DATA ROWS:
>>>>
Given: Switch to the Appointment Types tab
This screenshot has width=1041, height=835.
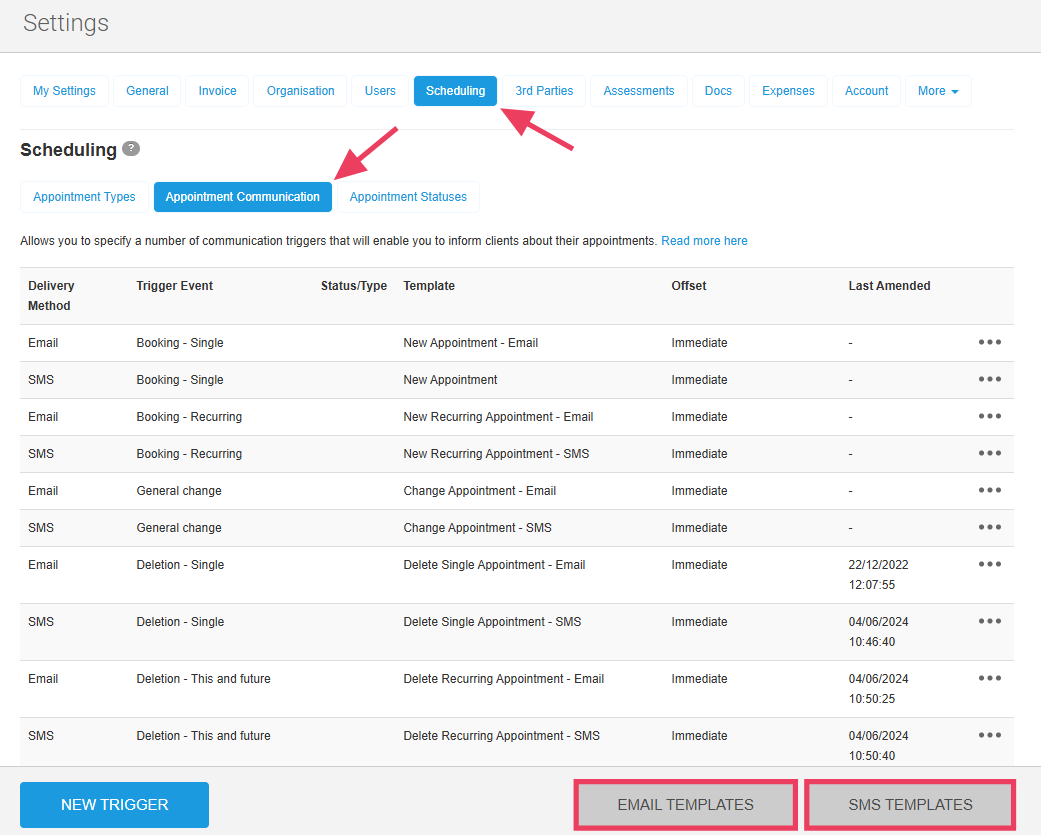Looking at the screenshot, I should (x=84, y=197).
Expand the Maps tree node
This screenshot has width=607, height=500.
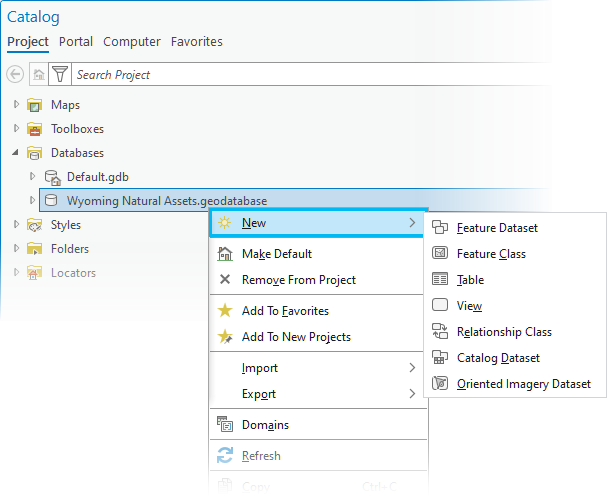16,105
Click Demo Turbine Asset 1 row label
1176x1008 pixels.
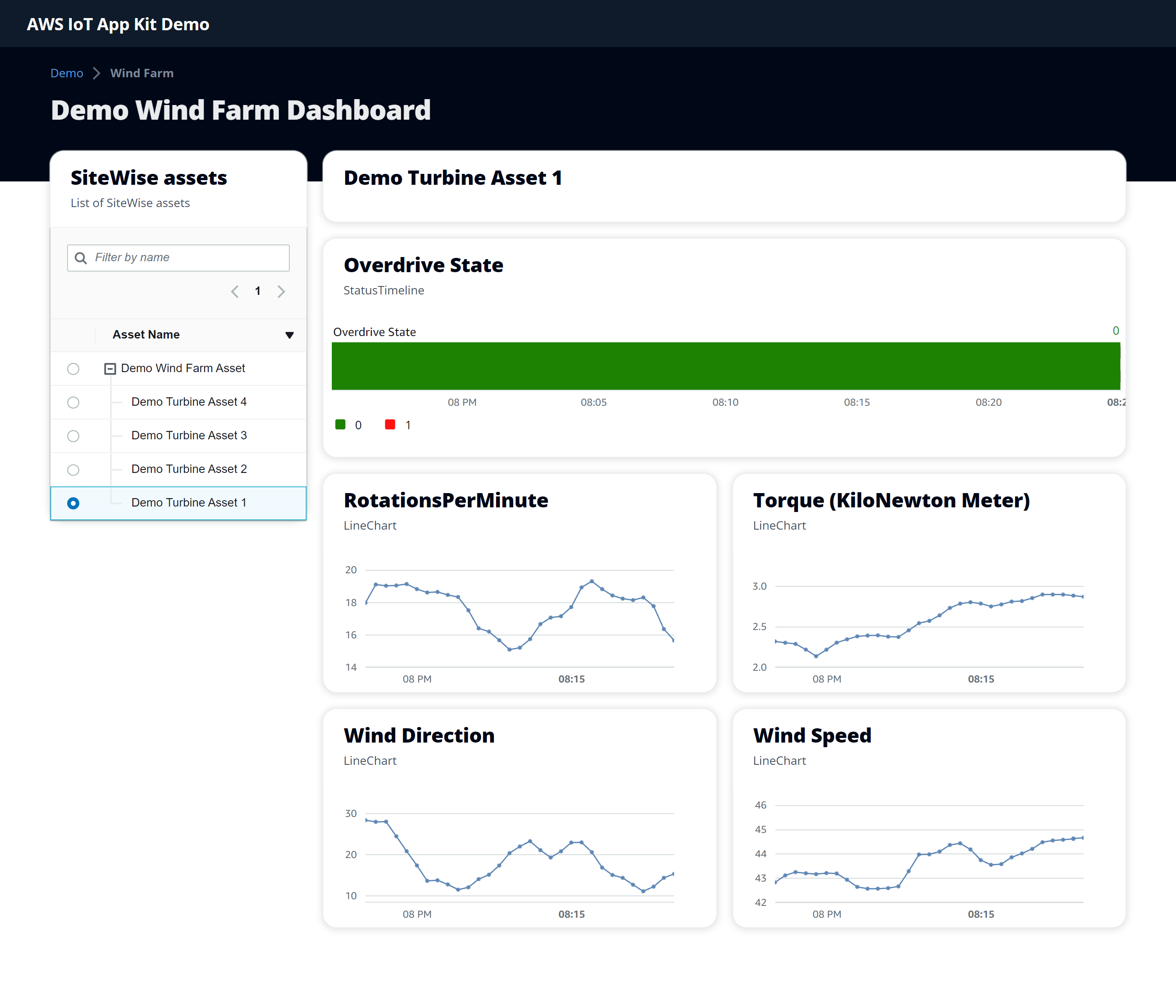click(x=189, y=502)
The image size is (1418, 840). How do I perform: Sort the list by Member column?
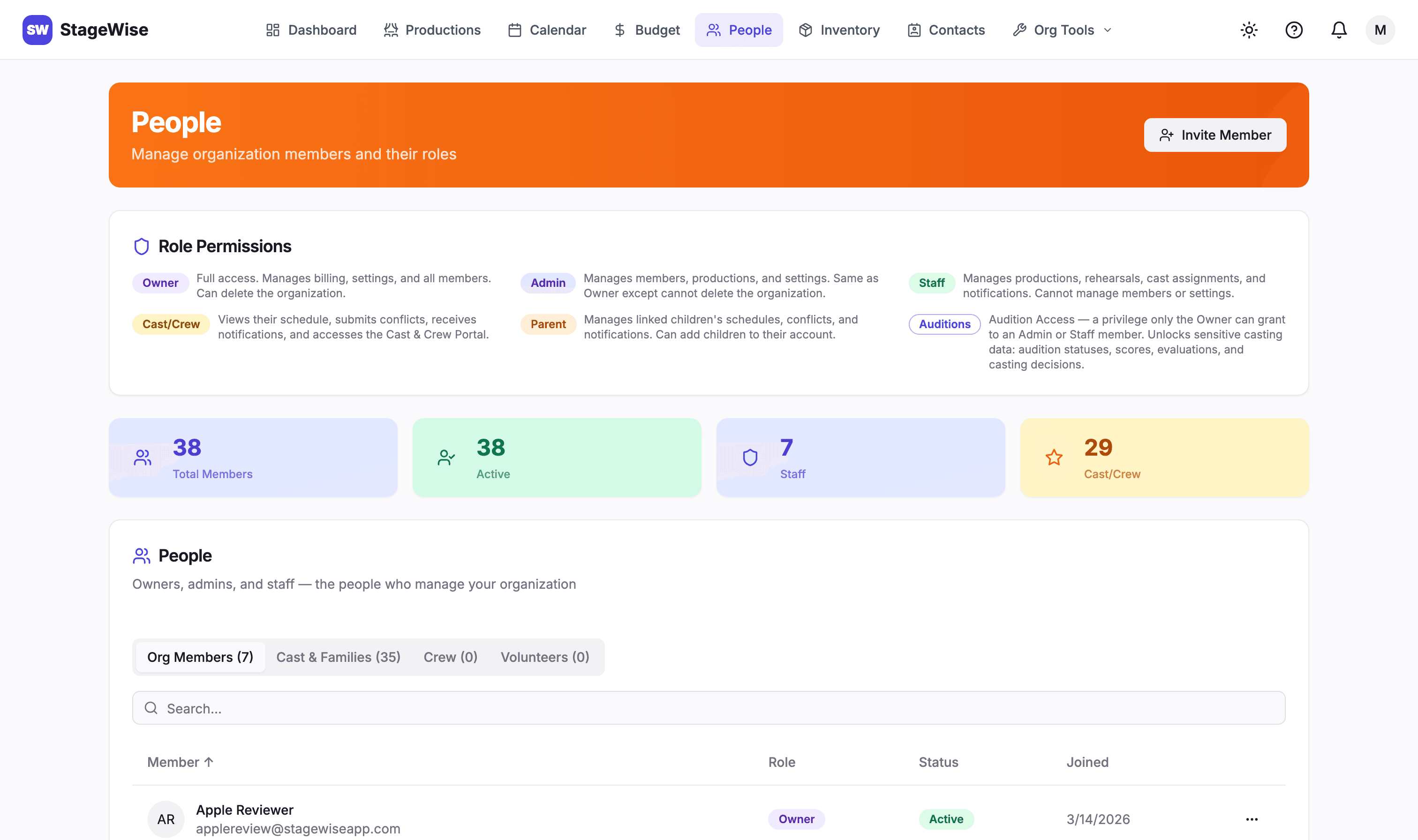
<<<<
REQUIREMENTS:
Report every line in the rows above that contains the string "height", copying each one in full.

TASK RESPONSE:
This screenshot has width=1041, height=835.
This screenshot has width=607, height=500.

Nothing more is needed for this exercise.